- Conference: Sun Belt Conference
- East Division
- Record: 3–9 (2–6 Sun Belt)
- Head coach: Ricky Rahne (3rd season);
- Offensive coordinator: Kevin Reihner (1st season)
- Offensive scheme: Spread
- Defensive coordinator: Blake Seiler (3rd season)
- Base defense: 3–2–6
- Home stadium: S.B. Ballard Stadium

= 2022 Old Dominion Monarchs football team =

American college football season

The 2022 Old Dominion Monarchs football team represented Old Dominion University during the 2022 NCAA Division I FBS football season. The Monarchs played their home games at S.B. Ballard Stadium in Norfolk, Virginia. It was their first football season in the Sun Belt Conference, competing in the East Division. Previously a member of the Sun Belt until 1991, the University did not field a football team at that time, nor did the conference sponsor the sport. The team was coached by third-year head coach Ricky Rahne.

==Preseason==

===Media poll===
The Sun Belt media days were held on July 25 and July 26. The Monarchs were predicted to finish in last place in the Sun Belt's East Division.

Word and element location records:

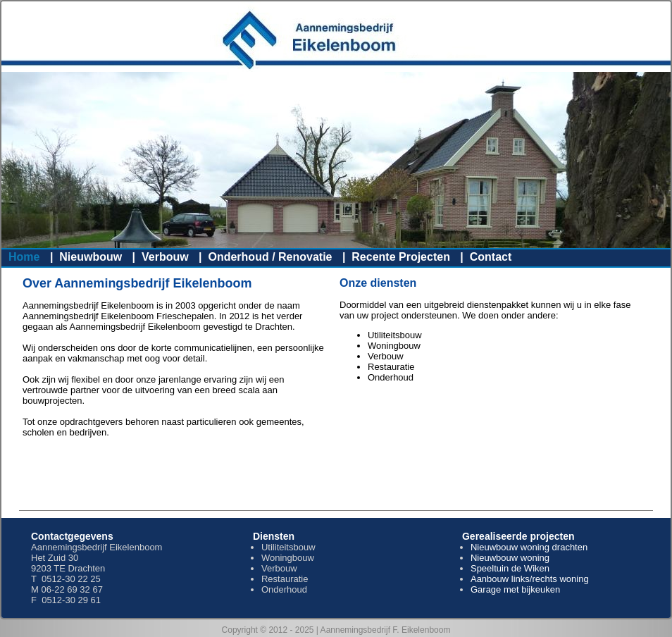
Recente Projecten (401, 256)
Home (24, 256)
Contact (491, 256)
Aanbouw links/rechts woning (530, 579)
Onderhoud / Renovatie (270, 256)
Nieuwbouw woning (510, 557)
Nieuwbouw (90, 256)
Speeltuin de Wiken (510, 568)
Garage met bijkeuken (515, 589)
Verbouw (165, 256)
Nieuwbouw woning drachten (529, 547)
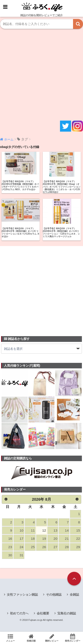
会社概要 (43, 613)
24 (21, 547)
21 (67, 538)
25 (33, 547)
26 (44, 547)
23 (10, 547)
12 (44, 530)
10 (21, 530)
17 (21, 538)
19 (44, 538)
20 (55, 538)
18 (33, 538)
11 (33, 530)
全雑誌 (74, 594)
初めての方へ (19, 613)
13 (55, 530)
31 (21, 555)
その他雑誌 (54, 594)
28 (67, 547)
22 (78, 538)
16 (10, 538)
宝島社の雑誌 (67, 613)
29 (78, 547)
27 (55, 547)
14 (67, 530)
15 (78, 530)
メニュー (10, 638)
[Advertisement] (41, 75)
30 (10, 555)
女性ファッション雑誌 (22, 594)
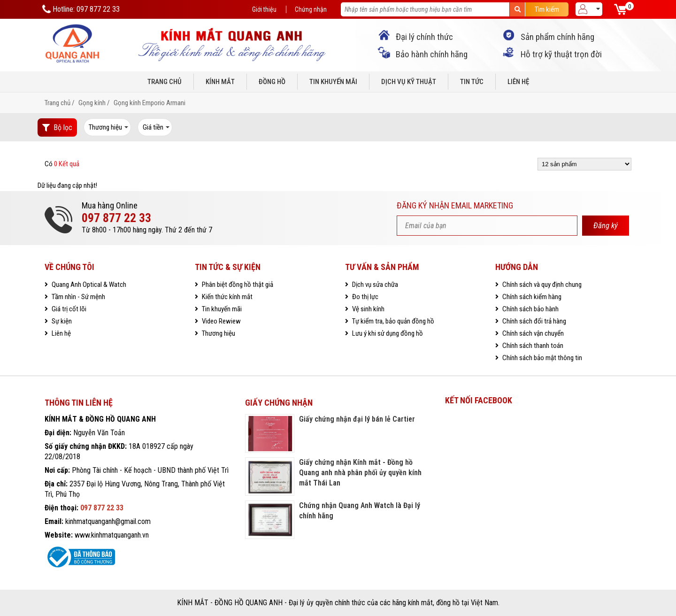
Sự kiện (61, 321)
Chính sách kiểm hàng (531, 297)
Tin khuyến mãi (333, 82)
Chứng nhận (311, 9)
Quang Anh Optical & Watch (88, 285)
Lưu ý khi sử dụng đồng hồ (387, 333)
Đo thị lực (364, 297)
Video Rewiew (221, 321)
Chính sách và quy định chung (541, 285)
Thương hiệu (218, 333)
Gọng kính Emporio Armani (149, 103)
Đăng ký (606, 225)
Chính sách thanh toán (532, 346)
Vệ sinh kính (368, 309)
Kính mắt (220, 82)
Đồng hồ (272, 82)
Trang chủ (164, 82)
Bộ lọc (57, 127)
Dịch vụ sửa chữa (374, 285)
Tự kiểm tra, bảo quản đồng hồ (392, 321)
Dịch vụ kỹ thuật (408, 82)
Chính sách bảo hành (530, 309)
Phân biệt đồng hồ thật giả (237, 285)
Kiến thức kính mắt (226, 297)
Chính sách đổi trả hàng (533, 321)
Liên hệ (518, 82)
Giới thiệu (264, 9)
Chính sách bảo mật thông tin (541, 358)
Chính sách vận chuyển (532, 333)
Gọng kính (92, 103)
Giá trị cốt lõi (68, 309)
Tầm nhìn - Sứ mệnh (77, 297)
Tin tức (472, 82)
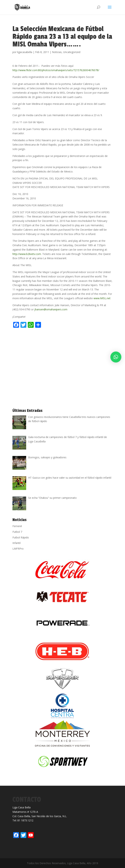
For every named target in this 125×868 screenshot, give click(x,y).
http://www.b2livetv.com (27, 254)
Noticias (57, 52)
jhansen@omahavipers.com (51, 309)
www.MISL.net (102, 298)
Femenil (17, 526)
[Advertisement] (55, 337)
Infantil (17, 543)
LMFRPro (18, 549)
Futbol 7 (17, 532)
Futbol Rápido (21, 537)
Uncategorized (71, 52)
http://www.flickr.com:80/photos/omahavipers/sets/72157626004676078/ (56, 70)
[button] (116, 357)
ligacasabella (25, 52)
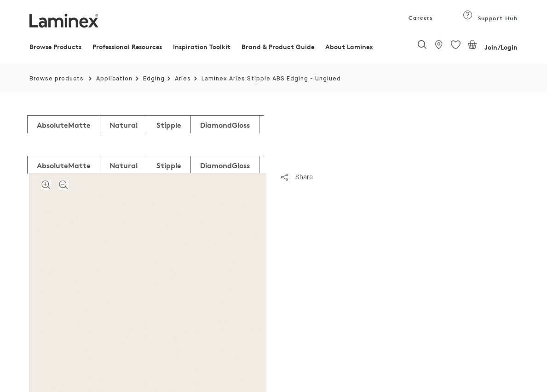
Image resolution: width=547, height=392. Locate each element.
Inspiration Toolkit (202, 46)
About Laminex (349, 46)
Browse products (57, 79)
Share (297, 177)
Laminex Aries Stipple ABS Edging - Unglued (271, 79)
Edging (154, 79)
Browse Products (55, 46)
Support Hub (490, 18)
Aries (183, 79)
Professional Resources (127, 46)
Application (114, 79)
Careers (420, 17)
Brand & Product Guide (278, 46)
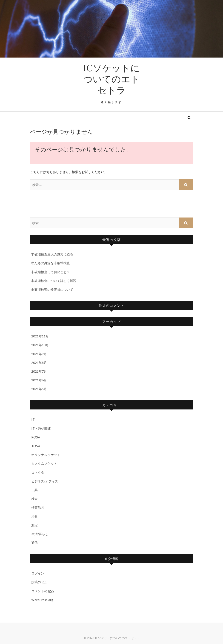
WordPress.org (42, 600)
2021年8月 (39, 362)
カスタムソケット (44, 464)
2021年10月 (40, 345)
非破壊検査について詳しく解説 (54, 281)
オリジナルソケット (46, 455)
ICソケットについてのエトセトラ (111, 79)
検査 (34, 498)
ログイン (38, 573)
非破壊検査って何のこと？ (50, 272)
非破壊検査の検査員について (52, 290)
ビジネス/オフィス (45, 481)
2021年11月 (40, 336)
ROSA (36, 437)
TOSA (36, 446)
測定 (34, 525)
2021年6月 (39, 380)
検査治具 (38, 507)
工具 (34, 490)
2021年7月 (39, 371)
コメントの (42, 591)
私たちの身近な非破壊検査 (50, 263)
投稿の (39, 582)
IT (33, 420)
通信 (34, 542)
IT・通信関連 (41, 428)
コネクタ (38, 472)
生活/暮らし (40, 534)
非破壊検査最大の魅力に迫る (52, 254)
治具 (34, 516)
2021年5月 (39, 389)
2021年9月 (39, 354)
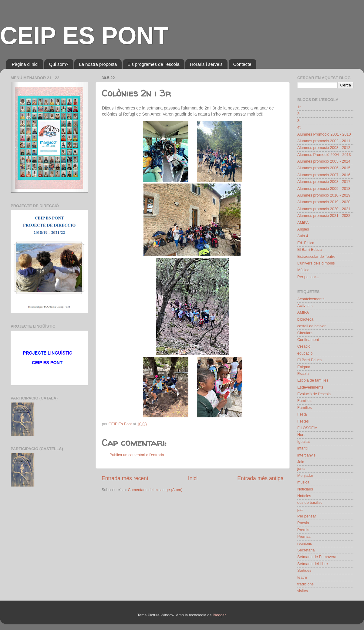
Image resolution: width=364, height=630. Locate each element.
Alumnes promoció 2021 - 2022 (324, 216)
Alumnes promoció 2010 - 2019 (324, 195)
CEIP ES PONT (84, 35)
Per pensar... (308, 277)
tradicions (305, 584)
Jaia (301, 462)
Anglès (303, 229)
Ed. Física (306, 243)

WHAT THE TASK REQUIRES.
Please translate this sentence from the Old Dominion football article into Spanish: "The Monarchs played their home games at S.B. Ballard Stadium in Norfolk, Virginia." The material after the Old Dominion football article is separate from it.

SOLUTION TO THIS EXERCISE.
Los Monarchs jugaron sus partidos como locales en el S.B. Ballard Stadium de Norfolk, Virginia.